• **Problem to solve**: Set the pictures aside and write down, exactly as they appear, the lines from the one containing "[Bekijk winkelwagen] (323, 45)" through the end of the material.

• **Information provided**:
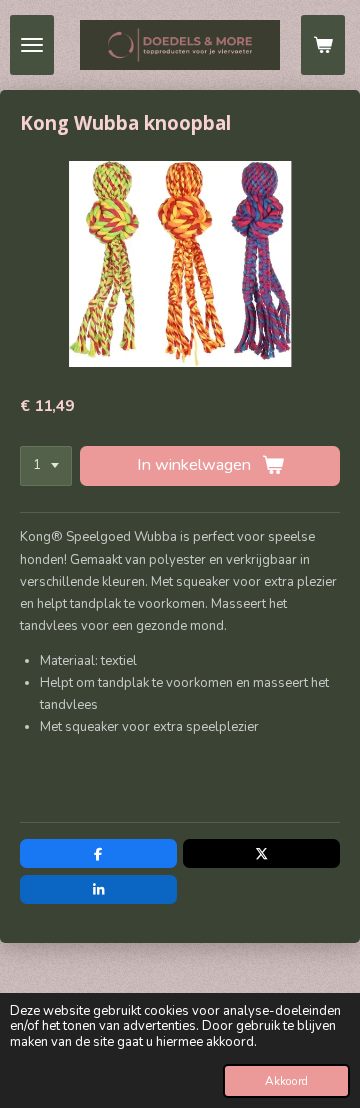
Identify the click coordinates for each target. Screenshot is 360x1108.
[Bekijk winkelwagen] (323, 45)
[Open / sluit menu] (32, 45)
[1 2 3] (46, 466)
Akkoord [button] (286, 1081)
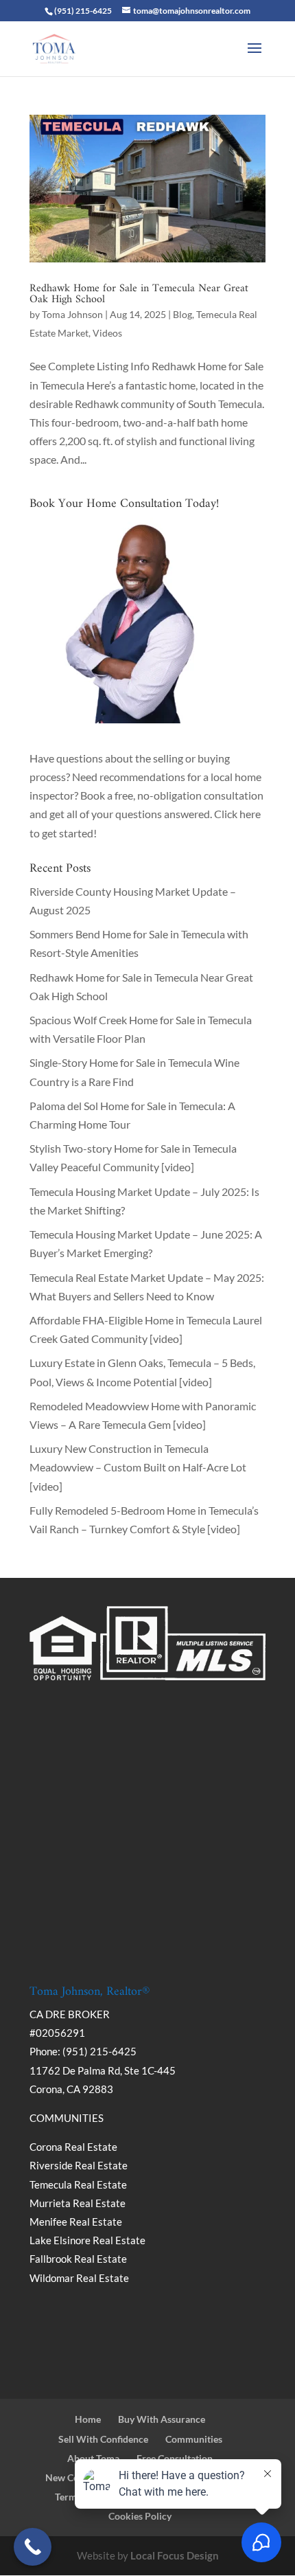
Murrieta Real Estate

• **Your solution**:
[Bekijk winkelwagen] (323, 45)
[Open / sluit menu] (32, 45)
[1 2 3] (46, 466)
Akkoord [button] (286, 1081)
Murrieta Real Estate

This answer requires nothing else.